There is a bigger story to be told about it, one I thought I would continue to tell here, at MWAC, for it fits so perfectly with the retention-for-action lesson we have set our sights on learning recently (as in the Preface Box above): "People should learn Less More, and not More Less"—Know Can Do!
I start my JJL ALAWB review this way:
Just like people, books can come to us in a number of different ways. Sometimes, you get both books and people at the same time. Throw in a three-day immersion retreat type of conference with the author and about twenty other women, and that was my story with Trade Up! Five Steps for Redesigning Your Leadership and Life from the Inside Out by Rayona Sharpnack.
When I start my coaching work with new clients, I ask them about people they consider to be their mentors: Knowing who they are and why they are esteemed as a mentor will provide me with significant clues to the present-day state of my prospective client's thinking. Invariably, much conversation also ensues about the kind of relationship they thrive in with a coach or mentor.

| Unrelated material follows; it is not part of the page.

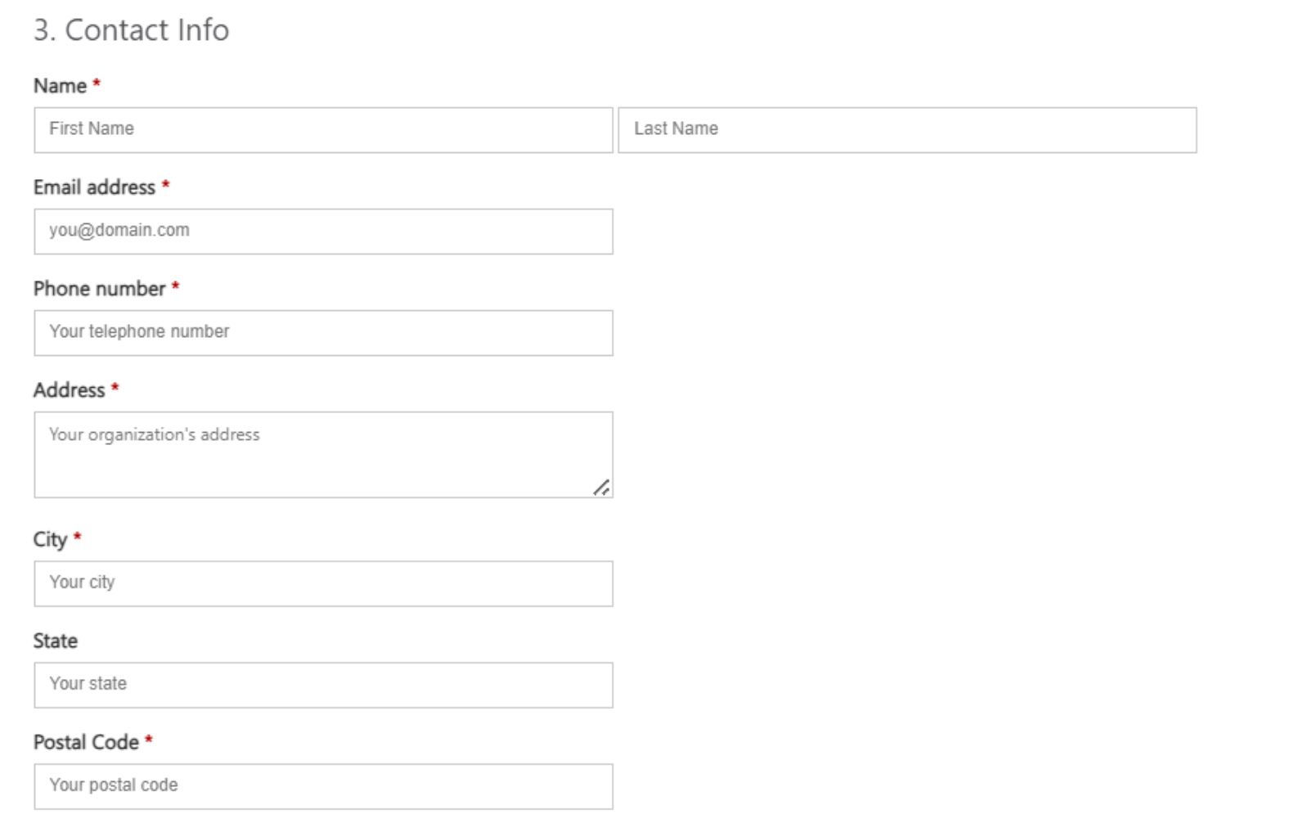Select the Email address input field
This screenshot has width=1312, height=814.
point(323,232)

In one of these conversations about a year ago Rayona Sharpnack's name came up...
Trade Up! to “Meet yourself in a new place.”
It would turn out that I would eventually meet Rayona Sharpnack, author of Trade Up!
Just last month I attended a three-day immersion workshop based on her coaching for "trading up" via "context shifting." Rayona did not pussy-foot around with giving me her expectations in a pre-session coaching call about a month beforehand: She told me that within her course, I would be challenged to "forge a new future for Hawai‘i and the world." Exactly 28 days later she wrote down her challenge again in her inscription when signing my book. It was day one of the workshop.
Most immersion/retreat type workshops tout this common goal: They intend to have you walk into their event as a certain kind of person, and then experience a transformational experience with them, one from which you will then walk away as a new person, and one of their newly converted evangelists. Rayona Sharpnack's Institute for Women's Leadership doesn't state this with blatant bravado and certainty, however they do willingly share endorsements mentioning the possibility. If the ranks of their Alumni groups, and the excitement of the twenty women taking the course with me are and were any indication, it appears their success rate may be pretty high.
This made me all the more intrigued: Excitement just after a workshop or seminar is not unusual, in fact, if the presenters are worth their salt at all, it is the norm. Immersion retreats can add to learning comprehension and retention probability because they shut out life's competing distractions. But what would happen weeks, and months later?
Second, is there a larger knowing-doing gap with Trade Up! if you don't have the benefit of the workshop? This also would seem rather normal (admittedly that is also the case with my own Managing with Aloha book versus workshop retention). How can the book alone be just as effective?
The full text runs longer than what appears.